In her phenomenal book Mathematical Mindsets, Stanford professor Dr. Jo Boaler asks what makes a good math question. There are several characteristics. One, she says, is that the question is “low floor, high ceiling.” (Boaler, 62)

A question’s floor is its entrance point. Who can understand it? A question has a high ceiling if you can keep exploring the problem as it leaps and grows in complexity.

Fermat’s Last Theorem has a low floor. The question can be understood by a high school algebra student and takes up less than an inch of space. It has an extremely high ceiling. Proving the question took Andrew Wiles 7 years and 129 pages and involved a modularity theorem for semistable elliptic curves.

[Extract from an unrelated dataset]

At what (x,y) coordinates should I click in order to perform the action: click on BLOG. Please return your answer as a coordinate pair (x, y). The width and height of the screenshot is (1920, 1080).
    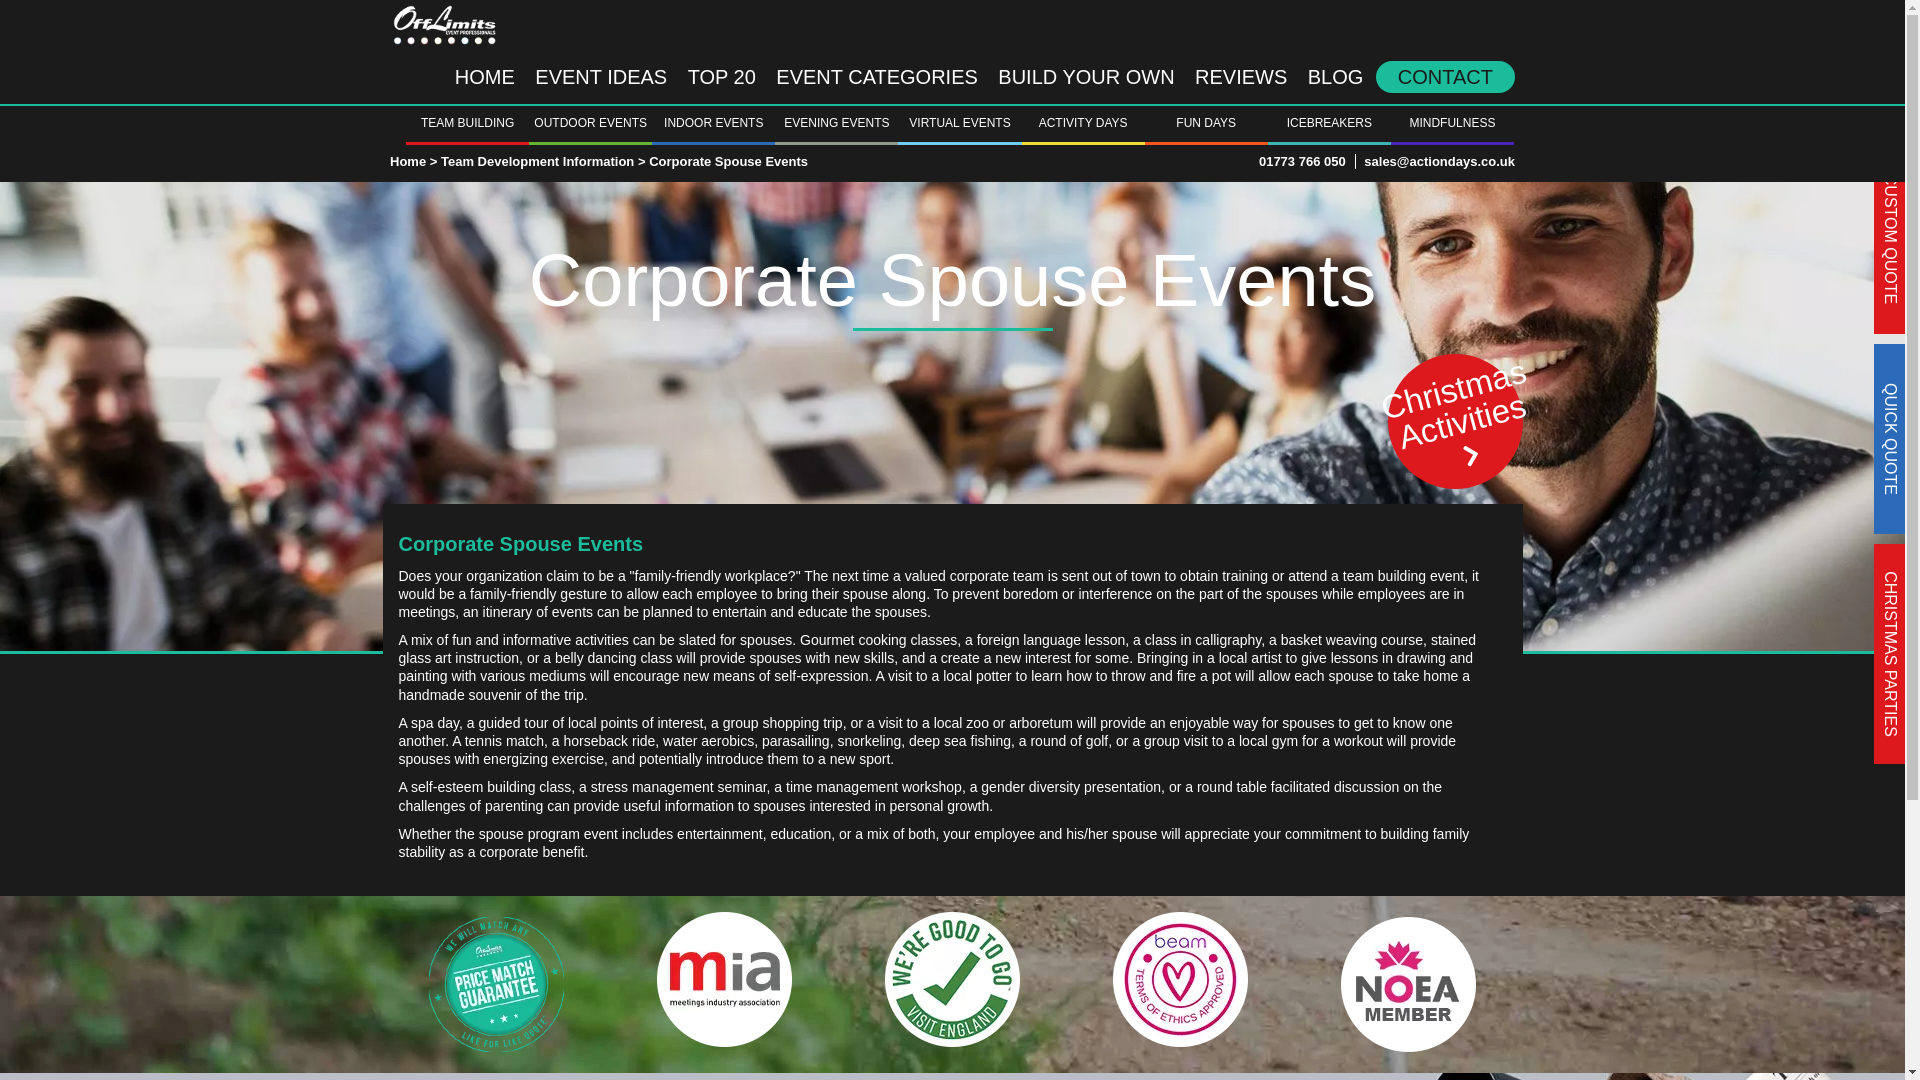
    Looking at the image, I should click on (1336, 76).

I went to work writing funny zero calculation prompts that were “extremely low floor and possibly high ceiling with a mezzanine area for dawdlers.” Because the mission is to make math funny, especially to those with math anxiety, everyone should be able to engage with the prompts regardless of age (within reason) or mathematical ability.

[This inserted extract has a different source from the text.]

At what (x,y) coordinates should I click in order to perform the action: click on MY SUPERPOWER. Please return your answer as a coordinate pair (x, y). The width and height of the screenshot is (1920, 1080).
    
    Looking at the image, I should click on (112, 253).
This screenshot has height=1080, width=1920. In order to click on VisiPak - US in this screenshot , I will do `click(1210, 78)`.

Let’s walk through two example cards from the picture above.

MAKE THE WORLD’S SKINNIEST TRIANGLE

Kids as young as 3 can identify shapes and kids as young as 4 can badly draw them. (Quinn, 65) This is low floor.

Triangles also represent curvature. If a triangle has more than 180 degrees, the surface it’s on has positive curvature. Less than 180 and the surface has negative curvature. We are now sort of exploring the Riemann curvature tensor. I will call this high ceiling.

Everything in between makes you play with the definition of a triangle. This vast middle is the mezzanine, where most of us regular folks live.

This prompt invites anyone to play around with triangles. No pretense, no calculation, no pressure.

WHAT’S HALF A COOKIE TIMES HALF A DUCK?

Fractions. They’ve been causing headaches since the Egyptians. Here’s a quote from Ian Stewart’s Taming the Infinite: “Fractions caused the Egyptians severe headaches.”

Here is another: “When the Egyptian scribe needed to compute with fractions, he was confronted with many difficulties arising from the restrictions of his notation.” (Gillings 1972)

Perhaps this card should us ask to give an Egyptian a cookie for all that stress.

Fractions are weird. Kids learn that multiplying two numbers makes a bigger number. But multiplying two fractions makes a smaller fraction! This is jarring and something we gloss over as adults.

Teaching fractions is inherently challenging because the operations are counterintuitive to what students already know about whole numbers.

— Ni & Zhou, 2005

This prompt is low floor because a duck-cookie crayon/marker/whatever mash is accessible to everyone. (The worse the drawing the better.) It is high ceiling because we can bring ourselves back to the Egyptians and ask what is really going on when we multiply fractions. The mezzanine for this card serves milk and cookies.

This leads to a question though. Instead of cookies and ducks…

WHY NOT JUST WRITE MATH QUESTIONS ON THE CARDS?

There are numerous incredible resources out there for those that are math-inclined, math educators or both. This deck was lovingly crafted for those, young and old, who see flashcards and math games and puzzles and recoil a bit into their shell.

Sometimes that math-phobe or math-hater is a student. Other times it’s a parent. The truth is there is usually someone in a student’s orbit who has expressed outright dislike of math.

I have come to the realization that, as their maths teacher, I am possibly the only positive mathematical role model in many of my students’ lives. Sadly, students are likely to be surrounded by math-haters or math-avoiders.

— Craig Barton, How I Wish I’d Taught Maths

There are no math questions on the cards because math questions exist all over the place. For the math-phobes, math haters and math avoiders: This is my present to you.